Aujourd’hui, dans notre société, le mot gentil est devenu une qualité presque totalement dénigrée, au point d’avoir subi un glissement sémantique dans plusieurs langues, allant du français à l’anglais. Rappelez-vous, en 2002, cette scène dans le film “Eternal Sunshine Of The Spotless Mind” de Michel Gondry, où Clementine (jouée par Kate Winslet) envoye balader Joel (Jim Carrey) après qu’il la complimente en lui disant qu’elle a l’air de quelqu’un de gentil (“nice” en anglais). Chose qu’elle réfute d’emblée en l’engueulant d’un “Don’t you know any other adjectives ? I don’t need nice !” (Tu ne connais pas d’autres adjectifs ? Je ne veux pas de gentil”).

Être gentil, ce serait donc encore être naïf, pour ne pas dire bête (“trop bon, trop con”, ça vous parle ?).
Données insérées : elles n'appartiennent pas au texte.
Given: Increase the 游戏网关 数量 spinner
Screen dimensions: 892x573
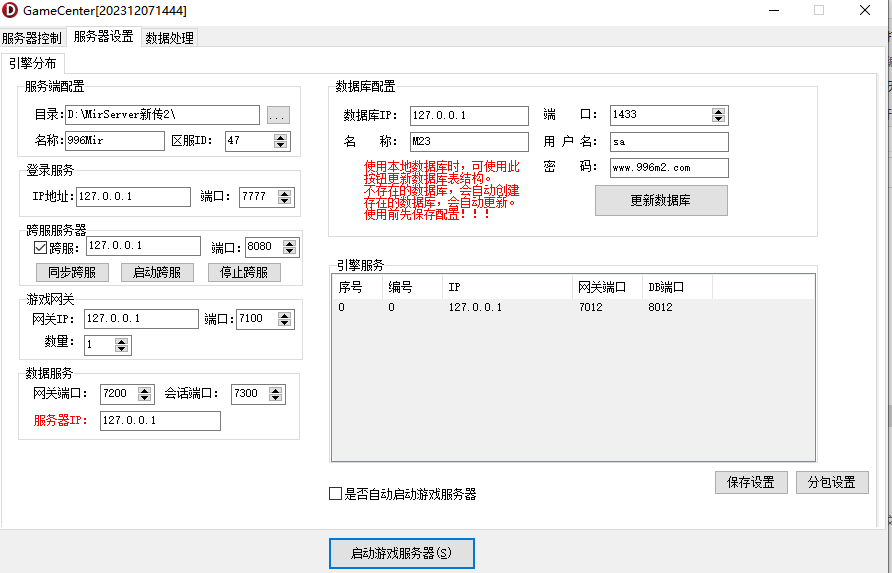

Pourtant, il suffit de s’intéresser à l’étymologie du terme pour comprendre son sens premier. C’est ce qu’a fait dans une vidéo Sébastien Grimaud (ou L’Étymocurieux), connu pour proposer de la vulgarisation linguistique et des anecdotes étymologiques sur les réseaux. Le créateur de contenu nous y apprend que gentil est issu de la racine “gentilis” en Latin qui signifie “noble, bien né” avant de désigner quelqu’un d’aimable, de courtois, d’attentionné. Une façon pour le jeune homme, qui déplore que l’adjectif soit devenu plutôt synonyme de faiblesse, de lui rendre ainsi ses lettres de noblesse et de valoriser ses premières significations.

Car quelques siècles plus tôt, le terme n’était pas encore un gros mot et était même définit comme la “qualité humaine la plus enviée” par Jean-Jacques Rousseau qui la qualifiait également de “meilleur indicateur de bien-être et de plaisir d’exister”. Un parti pris que tente aussi de réhabiliter aujourd’hui la philosophe française Laurence Devillairs, qui vient de sortir l’entretien “Éloge de la gentillesse” sur Brut. Dans cette interview filmée, la femme de lettres revient sur cette notion et avoue avoir changé totalement de perception après avoir, pendant des années, “cru qu’être gentil était une faiblesse, que ce n’était pas classe et que ce n’était pas comme ça qu’il fallait se faire respecter”, citant l’exemple de son père chef d’entreprise qu’elle considérait “trop gentil”. Dans la vidéo, elle aborde aussi l’apparition dans notre langage de la notion de “vrai gentil”, censée contrecarrer celle du simple “gentil”, vue comme un défaut. Dans le film “Le Père Noël est une ordure”, on entend d’ailleurs le personnage de Pierre Mortez (joué par Thierry Lhermitte), déclarait “Je n’aime pas dire du mal des gens mais effectivement, elle est gentille.”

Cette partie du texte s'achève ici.